PV Theatre abandons fall play due to political controversy

PV Theatre abandons fall play due to political controversy

Sarah Buttikofer, Staff Editor

(Editors Note: Kyle Towey’s quote, in the first sentence of the article, originally asserted that the issue was regarding the epilogue. Tom Lupfer emailed to clarify that the Donald Trump portion of the production was actually the 45 play, not the epilogue.)

PV Theatre opted to abandon its fall production, “45 Plays for 45 Presidents,” because of “issues regarding the [45 play],” senior cast member Kyle Towey said.

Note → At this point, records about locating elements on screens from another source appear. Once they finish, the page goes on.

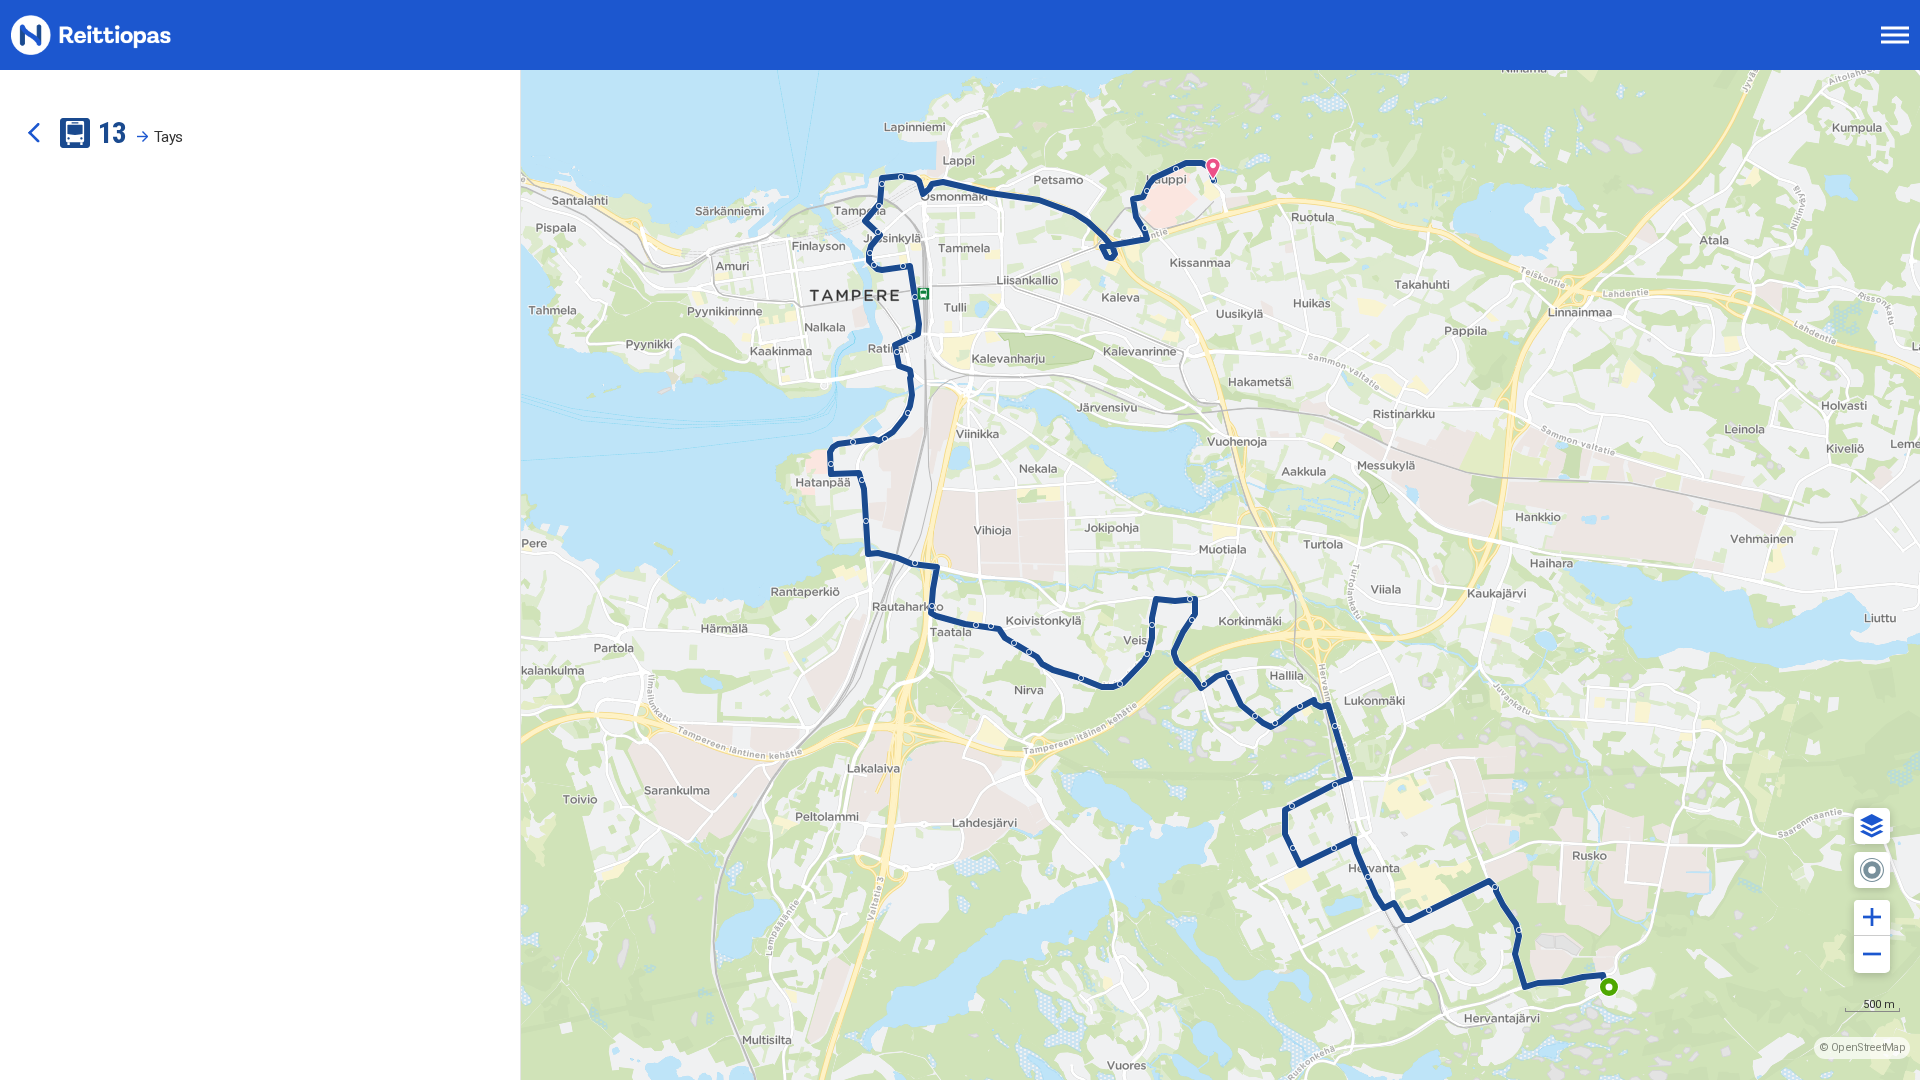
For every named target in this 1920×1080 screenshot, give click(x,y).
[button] (1872, 826)
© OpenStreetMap (1862, 1047)
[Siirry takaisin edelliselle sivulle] (34, 133)
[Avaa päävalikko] (1895, 35)
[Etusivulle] (115, 35)
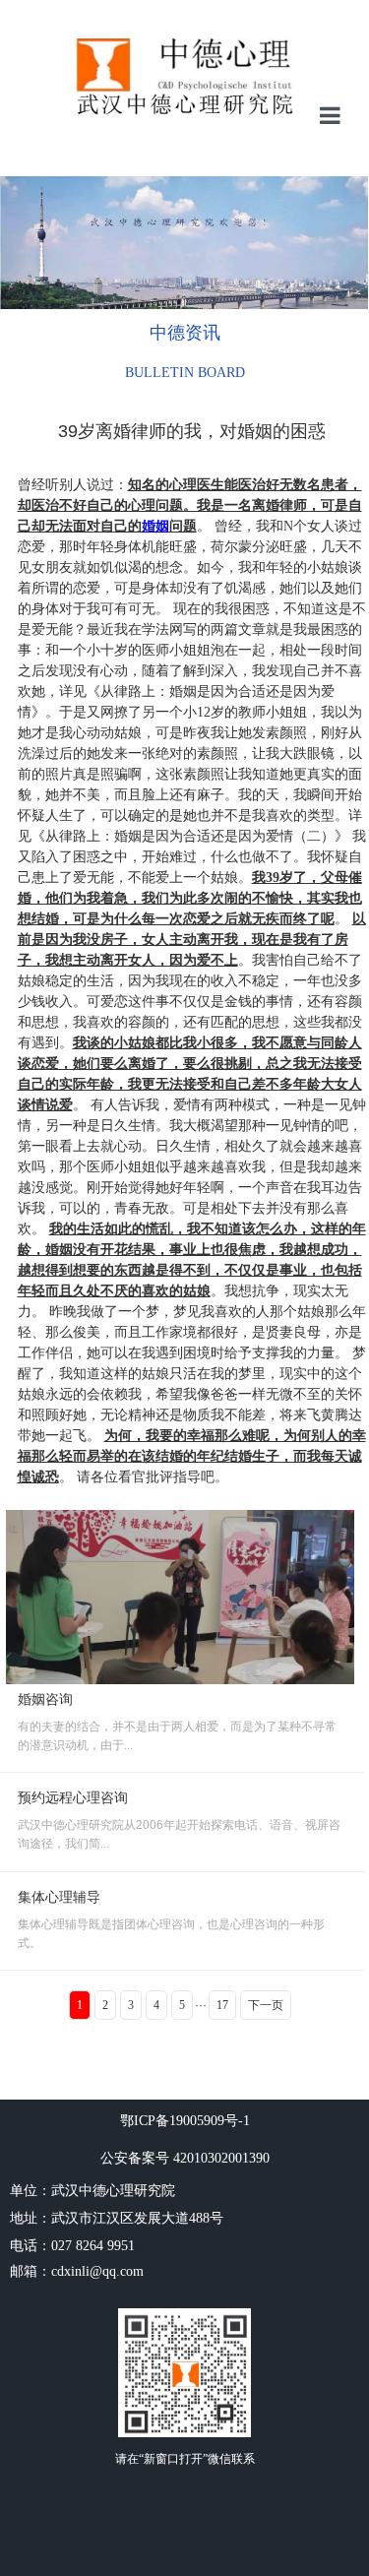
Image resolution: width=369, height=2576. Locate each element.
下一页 (265, 2005)
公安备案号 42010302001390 (185, 2158)
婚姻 (155, 526)
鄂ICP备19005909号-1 (185, 2120)
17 (222, 2005)
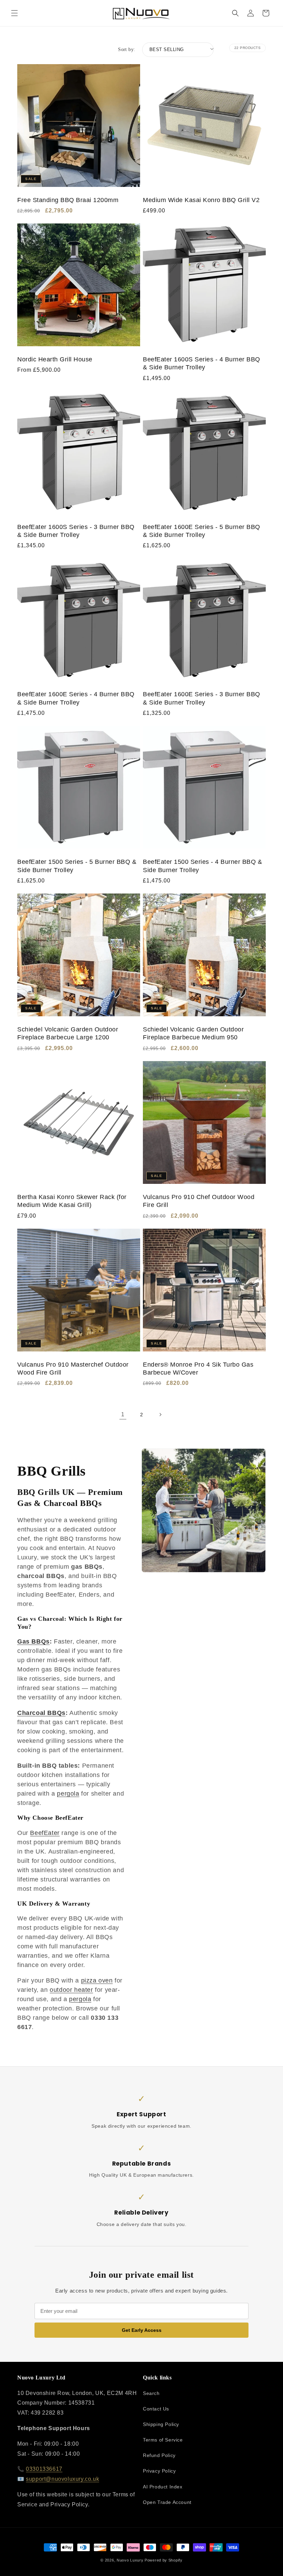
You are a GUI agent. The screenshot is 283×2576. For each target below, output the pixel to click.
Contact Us (156, 2409)
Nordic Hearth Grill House (54, 359)
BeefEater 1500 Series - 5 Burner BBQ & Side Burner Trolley (76, 865)
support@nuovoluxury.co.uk (62, 2479)
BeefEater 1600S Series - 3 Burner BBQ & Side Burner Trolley (76, 530)
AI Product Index (163, 2486)
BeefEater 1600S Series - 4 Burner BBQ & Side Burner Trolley (201, 363)
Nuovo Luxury (130, 2560)
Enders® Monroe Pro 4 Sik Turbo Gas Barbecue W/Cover (198, 1368)
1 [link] (123, 1414)
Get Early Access (142, 2330)
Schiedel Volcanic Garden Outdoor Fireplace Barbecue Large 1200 (67, 1033)
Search (151, 2393)
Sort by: (126, 49)
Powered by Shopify (164, 2560)
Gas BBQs (33, 1641)
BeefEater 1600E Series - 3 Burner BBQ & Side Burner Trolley (201, 698)
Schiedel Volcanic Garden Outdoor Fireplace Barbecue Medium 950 (193, 1033)
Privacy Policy (159, 2471)
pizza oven (97, 1980)
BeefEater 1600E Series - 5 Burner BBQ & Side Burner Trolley (201, 530)
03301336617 (44, 2469)
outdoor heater (71, 1989)
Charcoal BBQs (41, 1712)
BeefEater (44, 1832)
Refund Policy (159, 2455)
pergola (68, 1793)
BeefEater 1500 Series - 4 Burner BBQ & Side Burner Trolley (202, 865)
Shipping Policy (161, 2424)
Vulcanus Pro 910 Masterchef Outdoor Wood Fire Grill (73, 1368)
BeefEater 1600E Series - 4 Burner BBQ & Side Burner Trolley (76, 698)
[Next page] (160, 1414)
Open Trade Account (167, 2502)
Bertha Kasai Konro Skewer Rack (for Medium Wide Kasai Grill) (72, 1201)
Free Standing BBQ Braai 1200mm (67, 200)
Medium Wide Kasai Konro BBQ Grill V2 (201, 200)
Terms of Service (163, 2440)
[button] (14, 13)
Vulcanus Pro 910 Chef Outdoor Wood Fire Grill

The show received negative feedback “regarding a politically charged portion of the script,” according to an announcement on its website on Wednesday. Towey said that people had a negative response to Donald Trump’s part in the play.

“‘45 Plays for 45 Presidents’ revolves around the stories of each of the 45 presidents of the United States, from George Washington to Donald Trump, and Donald Trump [is someone] that is very difficult to talk about objectively [right] now,” Towey said. “I guess the way that Trump was portrayed, either through the opinions or the facts that were stated, must have set people off.”

PV Theatre is now tasked with selecting a new fall play, which will be virtually streamed Nov. 19 through Nov. 21.

“The production staff is selecting a new play currently and will announce the title once performance rights and permissions have been obtained,” Director and Producer Tom Lupfer said in an email.

The announcement on the website stated “that a play with any political content could not fulfill our mission of producing work that moves our students and audiences… We will continue to strive to create work that brings us all together to experience live performance and celebrate the wonderful work of our talented, dedicated PV Theatre students.”

Multiple cast members declined to comment on Wednesday, saying that they did not feel comfortable speaking on the topic at that time.

Lupfer referred all questions about the cancellation of the play to Principal Glenn deMarrais. DeMarrais said in an email that after hearing concerns from the community, the play directors (Lupfer and his wife, Merielle) took a closer look at the script and decided, in the best interest of the theater program, to change the show.

“I applaud [the directors’] professional approach and I believe their statement is a testimony to not only their commitment to the program and the community, but their appreciation for the circumstances and sensitivity of the current pre-election climate,” DeMarrais said in an email.

Towey said that he believes that the feedback came from parents within the PV community.

“It’s probably best if it is left anonymous because that way, there is no blaming,” Towey said. “We try to be a more unified community within the theater, rather than clawing at each other.”

Towey was cast as President John Adams, President James Polk, President Richard Nixon, and President Ulysses S. Grant. Towey said that PV Theatre had only been working on the first half of the show and who was to play Trump is not known.

“[The directors] picked this show because it was something that we could do, given our circumstances, and it was something that we could resonate with a lot of roles,” Towey said. “I don’t know if they anticipated the reaction that they might have or might not have gotten from parents. I think that it was a tough call for [the directors] to make, but I feel like they had the best interests of the community, whether or not they were happy about it personally.”

Towey said that the cancellation happened so quickly and the announcement was made Wednesday at what was supposed to be the second half of the run-through.

“You are bound to run into certain situations like this, and I don’t think that it should have been such a huge issue, personally,” Towey said. “Though, I don’t blame anyone for thinking so – we are all entitled to our own political beliefs.”

“I think we all need something light and happy right now,” sophomore cast member Kelly Donlan added.

Towey is grateful to still have a play to participate in, unlike in the spring when the show was canceled due to coronavirus concerns.

“We were lucky, very, very lucky that this was at the very beginning of our show, rather than really late in it, like last time,” he said. “Fortunately, the situation could be worse. I am just happy to go along with whatever is happening.”